To fully realize the potential of BG/L technology, these codes need to be scaled to unprecedented levels of parallelism, to over a hundred thousand processors for the large BG/L system being delivered to Lawrence Livermore National Laboratory.To begin with, researchers need to make sure they get good single node performance because that provides the baseline for improvements through exploitation of multi-node parallelism. Successful scaling requires a careful attention to stamping out serial components from the code so that Amdahl's Law does not kill the project. They need creative approaches to reduce the overhead of passing messages between nodes to ensure efficient parallel execution.

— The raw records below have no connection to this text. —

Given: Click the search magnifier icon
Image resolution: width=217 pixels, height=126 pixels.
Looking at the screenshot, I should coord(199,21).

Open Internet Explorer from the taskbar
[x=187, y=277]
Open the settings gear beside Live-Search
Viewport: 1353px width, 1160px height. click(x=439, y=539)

BG/L offers a rich platform with challenges on each of the above goals. It provides a two-way Single Instruction, Multiple Data (SIMD) floating point unit on each central processing unit (CPU), where successful exploitation requires exposing fine grain parallelism and also dealing with data alignment issues. As with any scalar processor with a memory hierarchy, it is important to enhance the data locality of the code to achieve good single node performance. BG/L provides two processor cores in a compute node which are not coherent with each other, and hence, cannot be exploited using conventional multithreading techniques. It supports three different interprocessor networks, a three-dimensional torus, a global combining tree, and a global barrier and interrupt tree network, with implications for algorithm design, given the ability to do certain global communication operations very efficiently. It is important to map the virtual processor topology of the application to the physical 3D torus topology in order to efficiently use the torus links.

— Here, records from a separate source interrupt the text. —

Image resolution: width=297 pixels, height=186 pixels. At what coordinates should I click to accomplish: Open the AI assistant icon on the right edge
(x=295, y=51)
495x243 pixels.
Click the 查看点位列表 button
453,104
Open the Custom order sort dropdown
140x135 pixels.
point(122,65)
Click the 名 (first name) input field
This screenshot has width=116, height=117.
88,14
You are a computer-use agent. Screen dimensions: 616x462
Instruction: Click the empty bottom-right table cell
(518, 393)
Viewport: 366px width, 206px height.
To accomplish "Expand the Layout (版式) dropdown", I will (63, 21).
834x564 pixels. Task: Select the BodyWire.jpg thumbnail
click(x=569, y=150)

Most of the above codes have been successfully scaled to previously unattained levels of eight thousand to sixteen thousand processors. The system design, with an architecture that balances computation and communication capabilities, and the system software design, with a hierarchical organization that enables providing an "interference free" operating system environment on the compute nodes and a highly optimized message passing library clearly played a key role in the rapid scaling of these applications. There are also several innovations at the algorithmic level that led to impressive performance results. The team developed tuned implementations of certain math intrinsic functions, such as exponential and logarithm, to take advantage of the SIMD floating point unit as well as the pipelined processor architecture, often obtaining factors of five to 15 times performance improvement over default implementations of those functions. On some codes, the team had to identify performance bottlenecks using traces of message passing calls, and reorganize communication calls in the code to improve performance. On codes that were not designed with such high levels of scalability in mind, serial components, such as a graph partitioning algorithm, were identified and parallelized.

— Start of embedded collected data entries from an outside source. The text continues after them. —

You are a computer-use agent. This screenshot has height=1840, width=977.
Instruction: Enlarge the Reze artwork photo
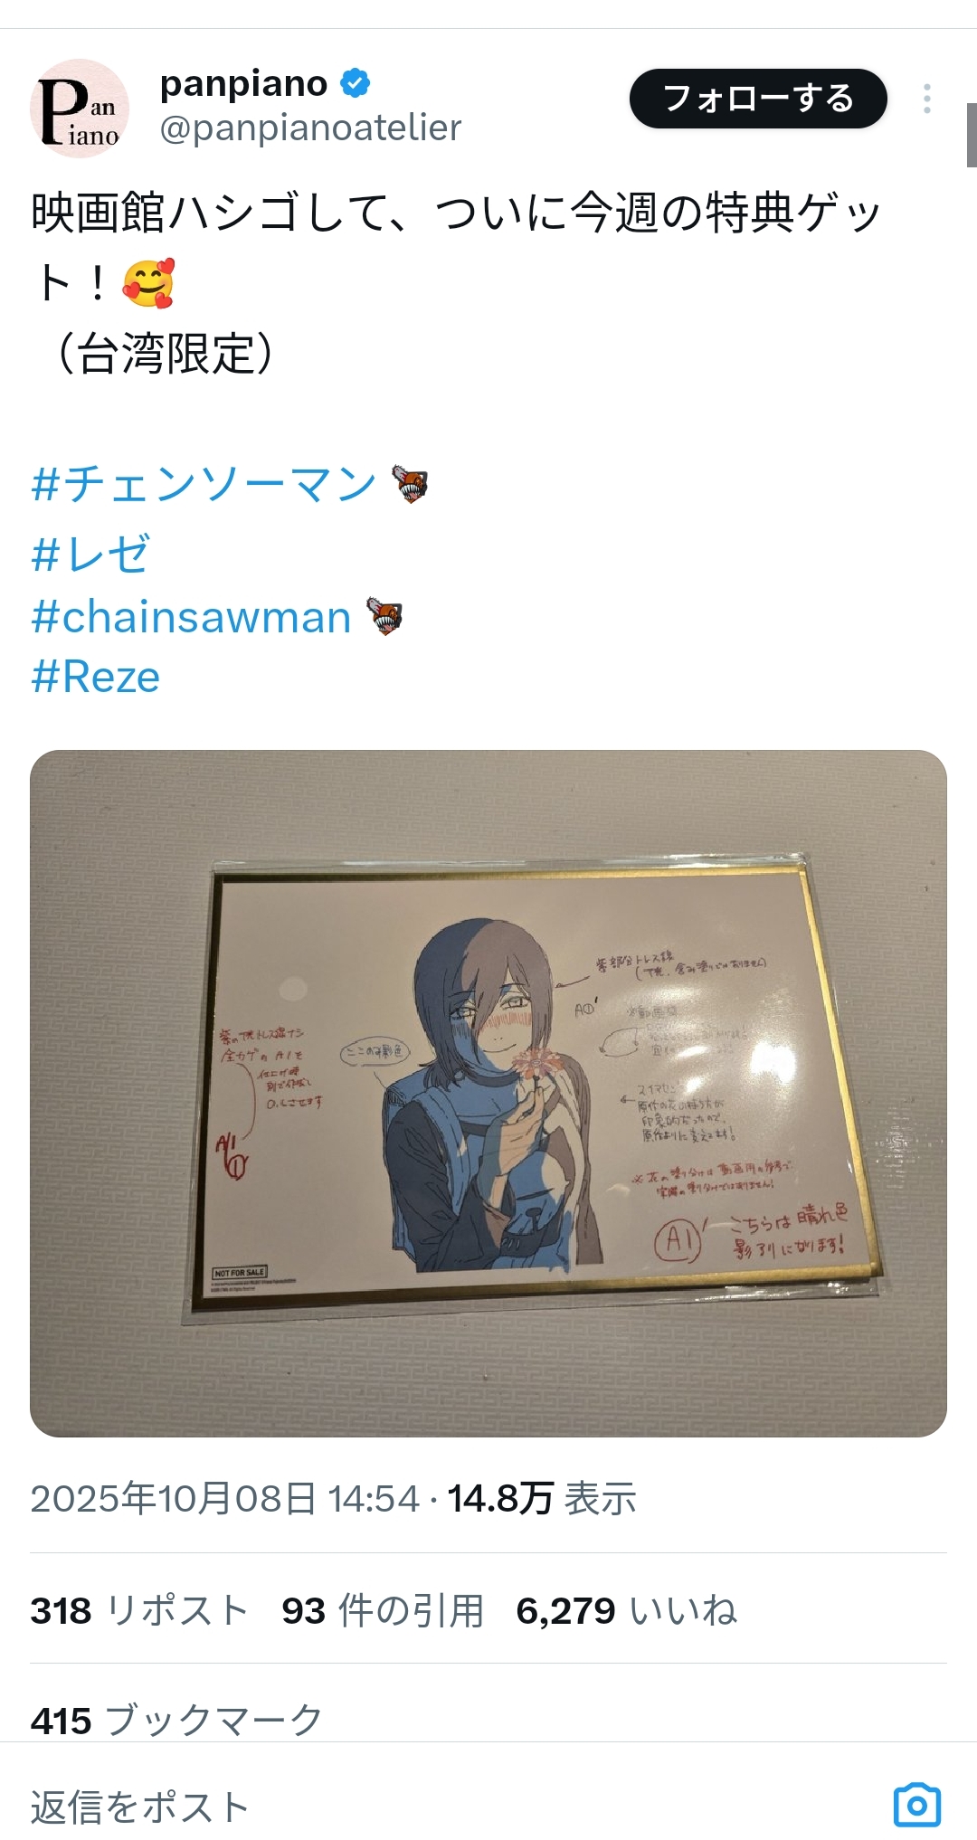click(489, 1093)
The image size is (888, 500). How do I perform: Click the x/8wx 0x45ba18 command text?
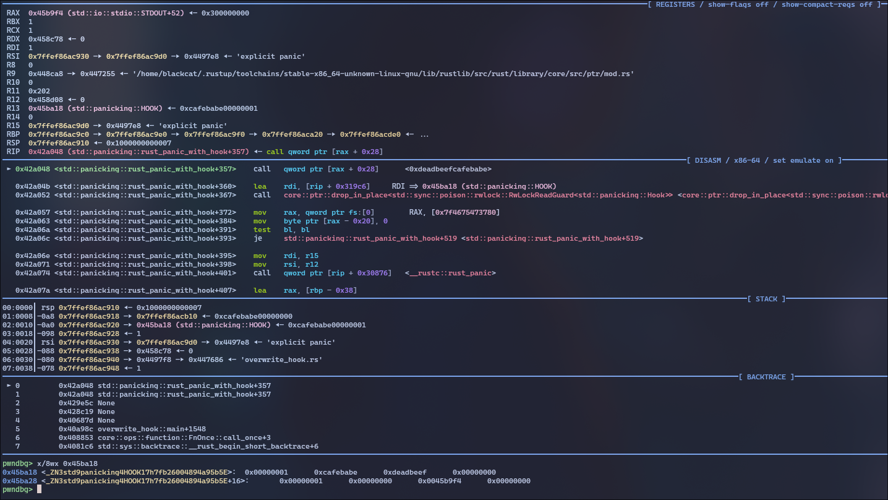(67, 463)
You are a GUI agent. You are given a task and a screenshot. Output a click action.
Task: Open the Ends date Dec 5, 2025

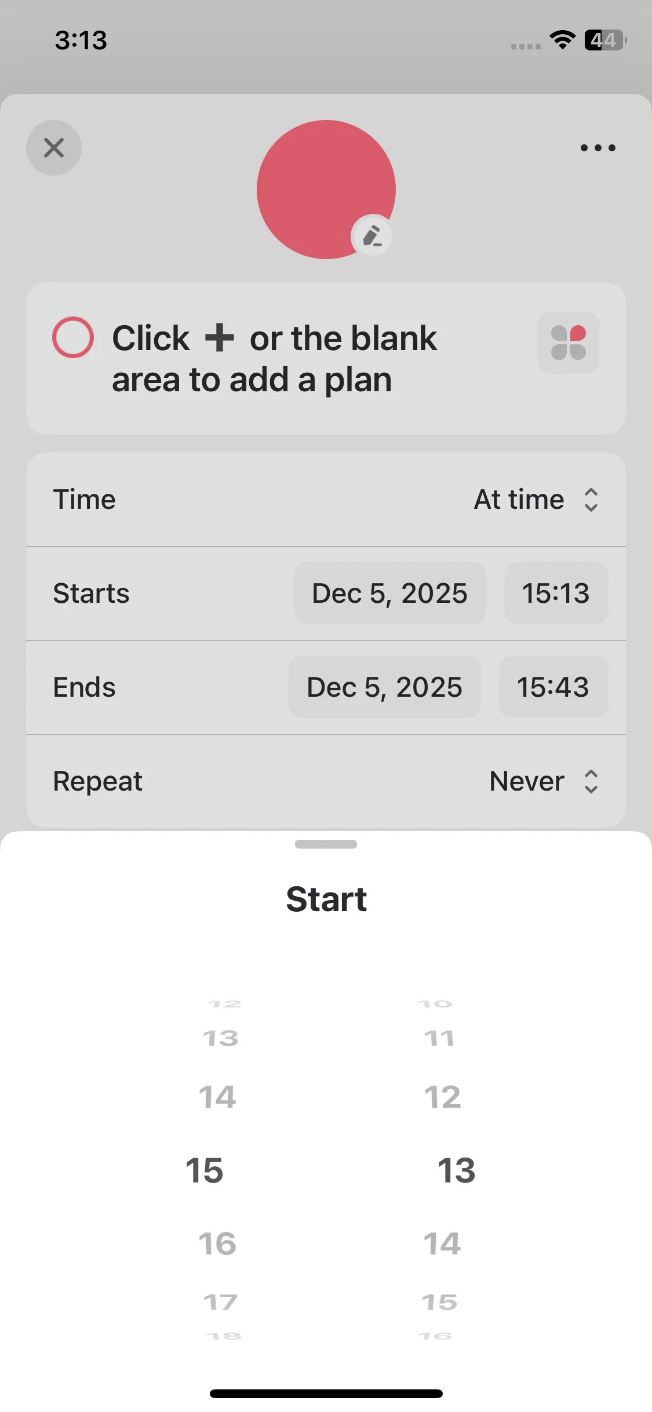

The Linpack benchmarking effort involved addressing all of the system architectural aspects. A system model was used to highlight unexpected performance characteristics in order to ascertain and pinpoint their source, whether the source was systemic, localized, or incorrect assumptions embodied in the mathematical software. As with applications, the foundation for good Linpack system performance was good single processor performance. To achieve this, we invented new techniques and improved upon known techniques for dealing with core characteristics such as penalties for dealing with unaligned data, the non-least recently used (LRU) nature of the L1 cache, etc., and to take advantage of the available features of the nodes (for example, hardware pre-fetching and the large L3 cache). On the system scale, we used efficient work-management algorithms that efficiently exploit dynamic and predictable work distribution patterns in order move data along the critical path as quickly as possible and have investigated data distribution techniques that enhance load balance in a small-memory system, with affinity for the physical nature (dimensionality) of the underlying machine.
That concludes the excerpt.